Quando eu comecei a usar a internet, lá pros idos de 1999, a gente escrevia no computador assim como se escreve no papel. O jeito que eu escrevo no blog, por exemplo, é aceitável para publicações impressas. Mas com o tempo, a gente se apropriou de símbolos (seriam signos? ícones? ai, essa semiótica) que expressam emoções de forma reduzida. Tipo o emoticon do sorrisinho:
Com o tempo, a gente foi criando toda uma linguagem baseada na e para a internet. E me parece que cada faixa etária cria o seu próprio vocabulário virtual.
Desses, há dois que me chamam a atenção pela peculiaridade da transmissão de um pensamento. O primeiro é o famoso -q, mais comumente usando em comunicadores instantâneos.
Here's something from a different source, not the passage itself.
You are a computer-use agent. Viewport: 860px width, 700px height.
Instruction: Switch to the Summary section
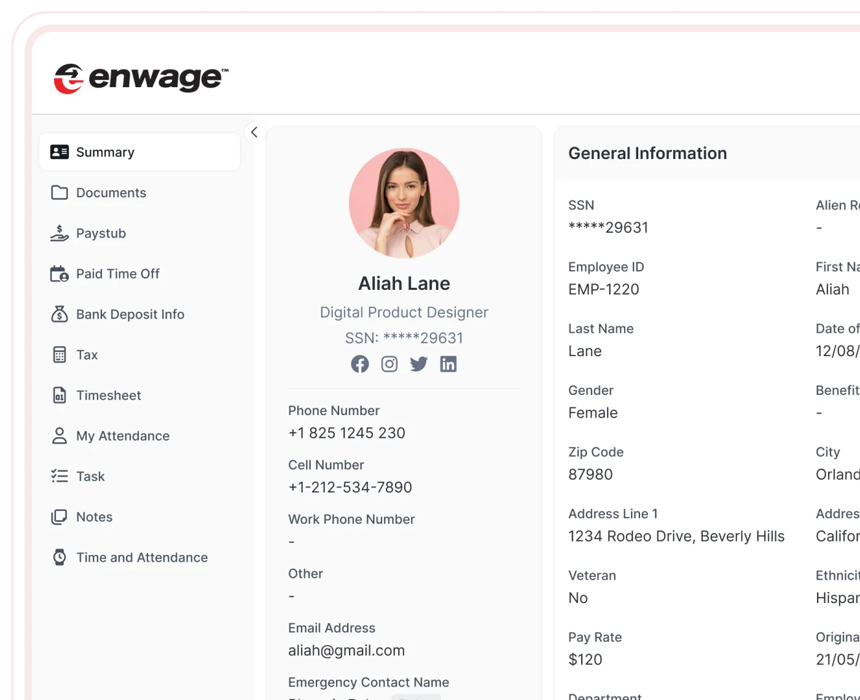104,152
As in:
Thais diz:
nossa, comi tanto que vou explodir hahah aloka
-q
Traduzindo, seria “quê?”, denotando uma autoironia. Ou pelo menos é assim que eu entendi e tô usando até agora. Por ora, esse comportamento só foi detectado em adolescentes.
A outra eu não sou adepta e acho um saco. Trata-se de deixar a frase no meio, terminando com “e”. Tem muito disso no Twitter. Exemplo:
Eu queria sair hoje e comer no starbucks e comprar um livro e
E é isso mesmo, termina assim. O próximo tweet não continua o raciocínio. Denota que você se empolgou o suficiente para listar coisas demais, mas não teve criatividade o suficiente pra ir além. Esses jovens, viu…
A internet é uma experiência fantástica, não é mesmo?